Stato-mafia: Ciancimino, per mio padre Riina “pupazzo stupido”
“Mio padre riteneva Salvatore Riina un doppiogiochista, intellettualmente limitato e aggressivo. E spesso lo appellava con il soprannome ‘pupazzo'”. Cosi’ Massimo Ciancimino definisce il boss corleonese, collegato in video conferenza da Parma adagiato su una lettiga, riferendo le parole del padre Vito Ciancimino. Massimo Ciancimino sta deponendo dinanzi alla corte di assise di Palermo, nell’aula bunker del carcere Ucciardone di Palermo, rispondendo alle domande del pm Nino Di Matteo. “Mio padre diceva che Riina era uno stupido – prosegue Massimo Ciancimino – e a volte prima di incontrarlo a casa nostra in via Sciuti a Palermo, gli faceva fare mezzora di anticamera e poi lo accoglieva”.

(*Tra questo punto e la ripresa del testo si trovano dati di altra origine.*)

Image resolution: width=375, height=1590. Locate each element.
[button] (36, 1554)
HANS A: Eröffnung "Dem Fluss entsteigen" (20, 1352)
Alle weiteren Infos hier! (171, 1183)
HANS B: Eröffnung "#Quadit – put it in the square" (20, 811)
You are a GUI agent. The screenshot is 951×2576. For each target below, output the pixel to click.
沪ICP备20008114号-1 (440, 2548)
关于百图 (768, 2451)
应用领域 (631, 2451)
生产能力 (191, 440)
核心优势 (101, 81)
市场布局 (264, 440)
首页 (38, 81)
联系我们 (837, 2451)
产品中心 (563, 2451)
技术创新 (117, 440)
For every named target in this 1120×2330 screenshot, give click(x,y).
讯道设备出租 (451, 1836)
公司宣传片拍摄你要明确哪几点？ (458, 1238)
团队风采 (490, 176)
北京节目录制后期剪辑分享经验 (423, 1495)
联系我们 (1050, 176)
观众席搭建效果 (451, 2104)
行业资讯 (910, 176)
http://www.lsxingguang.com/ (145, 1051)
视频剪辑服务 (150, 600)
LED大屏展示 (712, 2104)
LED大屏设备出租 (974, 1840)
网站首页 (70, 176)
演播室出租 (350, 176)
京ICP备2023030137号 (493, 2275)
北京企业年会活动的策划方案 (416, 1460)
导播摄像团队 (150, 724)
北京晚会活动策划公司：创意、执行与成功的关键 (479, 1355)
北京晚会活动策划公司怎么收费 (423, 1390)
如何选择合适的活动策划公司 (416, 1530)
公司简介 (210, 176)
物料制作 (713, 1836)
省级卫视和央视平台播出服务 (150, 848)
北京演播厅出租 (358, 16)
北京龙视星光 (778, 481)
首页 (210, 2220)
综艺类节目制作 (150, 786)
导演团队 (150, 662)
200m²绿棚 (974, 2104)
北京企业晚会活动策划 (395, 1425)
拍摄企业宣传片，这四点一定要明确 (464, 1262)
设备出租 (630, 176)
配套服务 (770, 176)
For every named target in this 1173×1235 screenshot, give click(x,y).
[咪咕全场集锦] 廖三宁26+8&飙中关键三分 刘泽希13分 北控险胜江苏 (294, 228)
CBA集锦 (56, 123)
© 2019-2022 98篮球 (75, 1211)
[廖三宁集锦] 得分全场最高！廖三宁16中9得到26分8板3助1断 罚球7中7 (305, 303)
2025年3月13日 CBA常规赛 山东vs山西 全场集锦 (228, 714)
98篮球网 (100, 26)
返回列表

Stato-mafia: Ciancimino, mio padre gli 007 e i dossier Viminale
“Dal 1970 fino agli ultimi giorni della sua vita mio padre ha intrattenuto rapporti con esponenti dei servizi segreti. E c’era un tizio, che chiamava ‘signor Franco’, che faceva da postino tra lui e appartenenti agli apparati di sicurezza dello Stato. Certamente gia’ nel 1984 il signor Franco frequentava mio padre e gli forniva informazioni”. Lo ha detto Massimo Ciancimino rispondendo alle domande del pm Nino Di Matteo al processo Stato-mafia. “Il signor Franco consegnava dossier – ha aggiunto – su carta intestata del ministero dell’Interno a mio padre. Io avevo l’incarico di disfarmene. Questo sicuramente dal 1984 e anche negli anni seguenti”. Negli anni dal 1999 al 2002, quando Massimo strinse rapporti piu’ confidenziali con suo padre, “questi dossier erano serviti per avvisare amici e politici su possibili inchieste nei confronti di persone riconducibili a mio padre”. Massimo Ciancimino poteva contattare, attraverso una utenza telefonica, il ‘signor Franco’ che “lo tranquillizzava quando c’erano motivi di preoccupazione, comprese le mie questioni giudiziarie, come quando fui indagato lo stesso giorno della morte di mio padre e lui mi rassicuro’ dicendomi che era un modo per tutelarmi, cosi’ mi sarei potuto avvalere della facolta’ di non rispondere se mi avessero sentito sulla trattativa”. Il processo, per un malore di Ciancimino jr, e’ stato rinviato a domani per la prosecuzione dell’esame dell’imputato.